La femme qui frotte son linge vigoureusement sur une planche, c'est mon arrière grand belle-mère Estelle. J'en garde le souvenir d'une femme adorable, ridée comme une pomme et sourde comme un pot. Tout petit, je communiquais avec elle en me plaçant juste en face et en articulant bien : Estelle lisait mes paroles sur mes lèvres. À l'époque où a été pris ce cliché, je la trouvais vraiment très vieille, alors qu'elle avait combien ? Une cinquantaine d'année au plus ! Aujourd'hui je regarde comme une cadette la femme de la photo : tout est relatif ! Arrière-bon-Papa l'avait épousée toute jeune en secondes noces, alors qu'il avait un grand fils issu d'un premier lit. Mon grand-père était alors un séduisant jeune homme, un chaud lapin m'avoua-t-il plus tard.

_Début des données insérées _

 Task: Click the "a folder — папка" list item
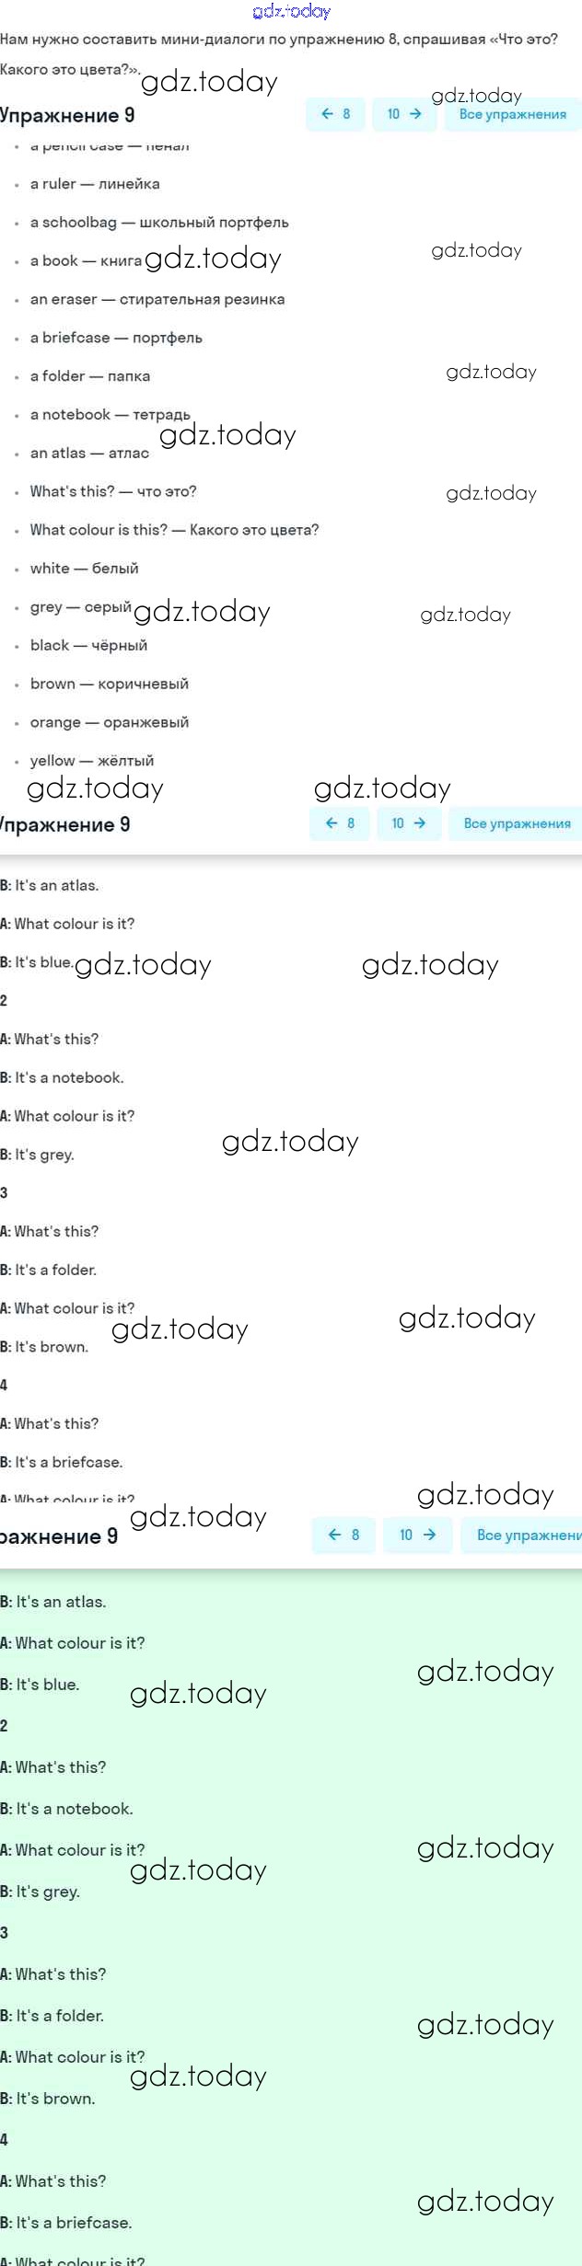90,376
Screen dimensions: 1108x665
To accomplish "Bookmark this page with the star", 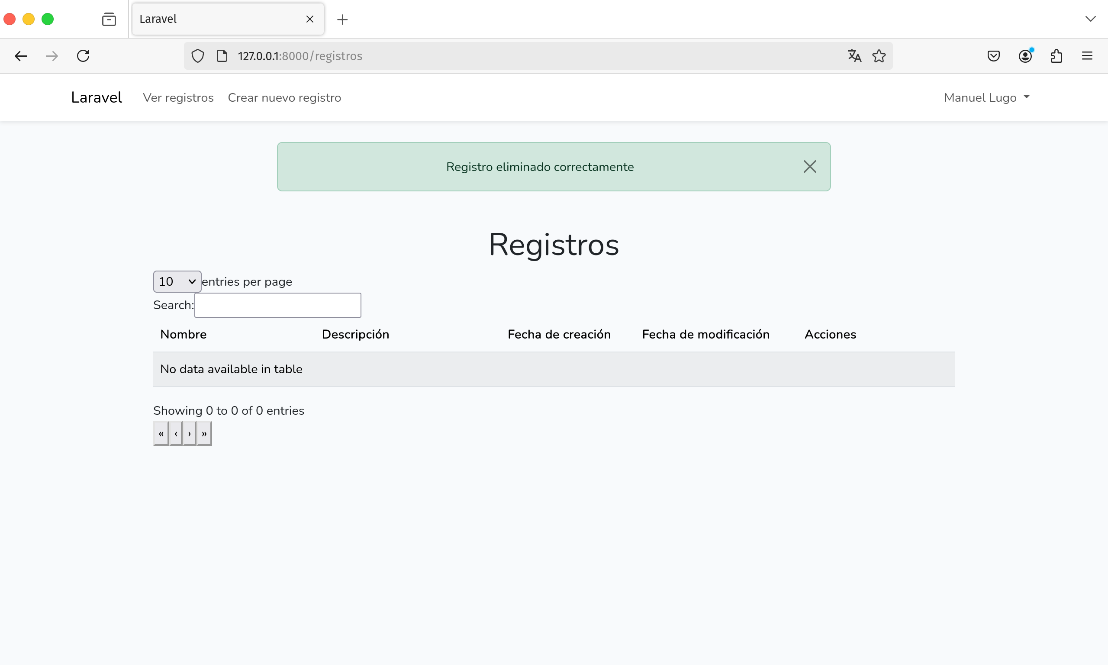I will 879,56.
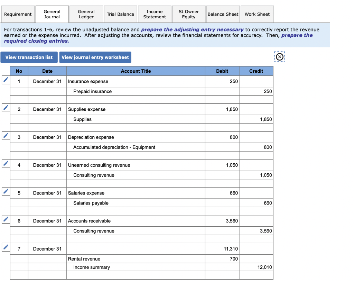Edit entry 6 for Accounts receivable
The width and height of the screenshot is (354, 281).
(x=6, y=219)
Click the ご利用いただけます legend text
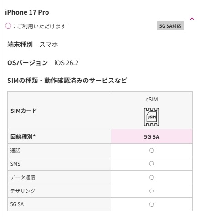199x217 pixels. coord(41,26)
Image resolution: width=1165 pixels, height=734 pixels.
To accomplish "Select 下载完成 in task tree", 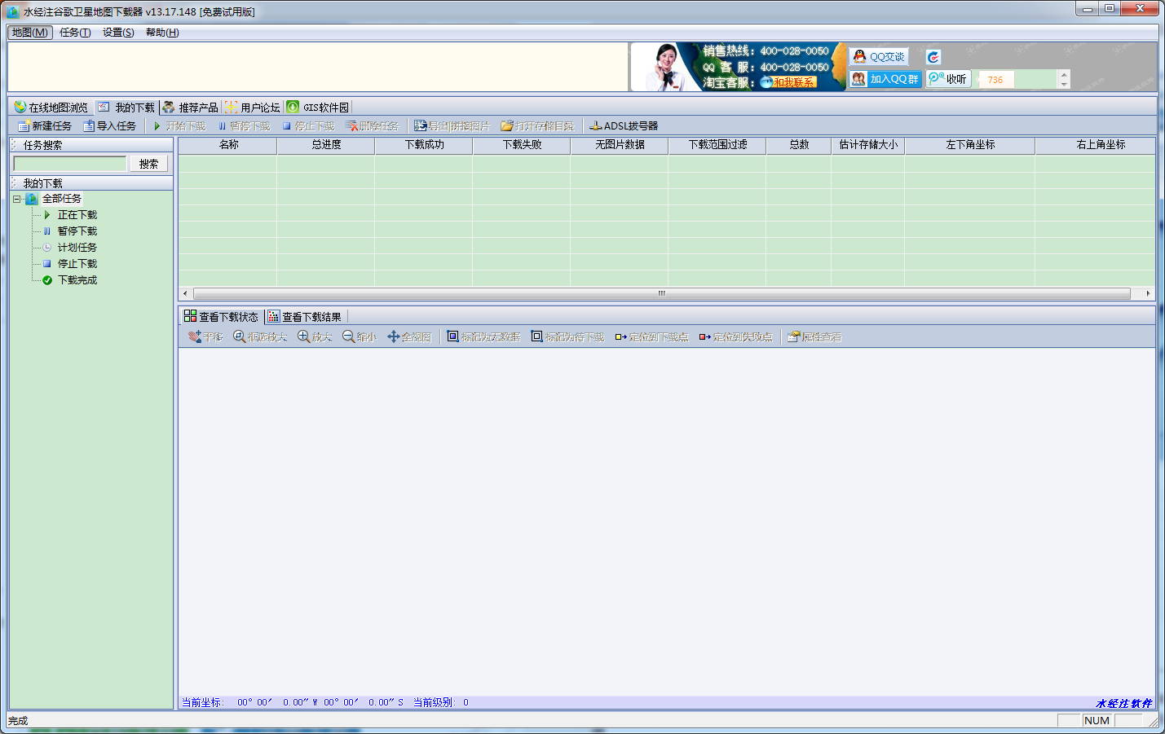I will tap(77, 280).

S'est-il passé quelque chose entre sa belle-mère et lui ? Rien de grave apparemment, sans doute échangèrent-ils, Estelle et lui, de coupables oeillades, mais cela seul Monsieur le Curé le sait. Et le Bon Dieu, s'il existe..

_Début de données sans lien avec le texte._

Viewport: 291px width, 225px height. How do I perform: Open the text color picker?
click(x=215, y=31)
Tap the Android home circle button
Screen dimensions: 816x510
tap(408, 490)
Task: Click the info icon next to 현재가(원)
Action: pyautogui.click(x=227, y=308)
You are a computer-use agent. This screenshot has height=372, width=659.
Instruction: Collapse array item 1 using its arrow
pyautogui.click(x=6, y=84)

«Ana à la bugade », au sens figuré, c'est aller à confesse !

LE BOURRICOT.

 FLASH4

  Loulou, c'est le petit âne du laitier. Je le revois, portant attachés de part et d'autre la selle, deux bidons de zinc plus gros que lui. Un animal assez retors, en fait, malgré son air humble et soumis. Les pots-au-lait n'apparaissent pas sur cette photo, j'y figure juché sur Loulou, fier comme Artaban. Le laitier s'appelle Ludovic, une force de la nature : il est bâti en Hercule (il faut cette carrure pour coltiner des bidons). On lui parle avec déférence, car il porte un titre ronflant : con-seil-ler mu-ni-ci-pal. Laborieusement, je distille les syllabes. Âgé d'environ huit ans, j'ignore ce que veut dire conseiller municipal. À côté de l'âne, on distingue un chenapan du même âge que moi, le fils du laitier. Comment se prénommait-il, au fait ?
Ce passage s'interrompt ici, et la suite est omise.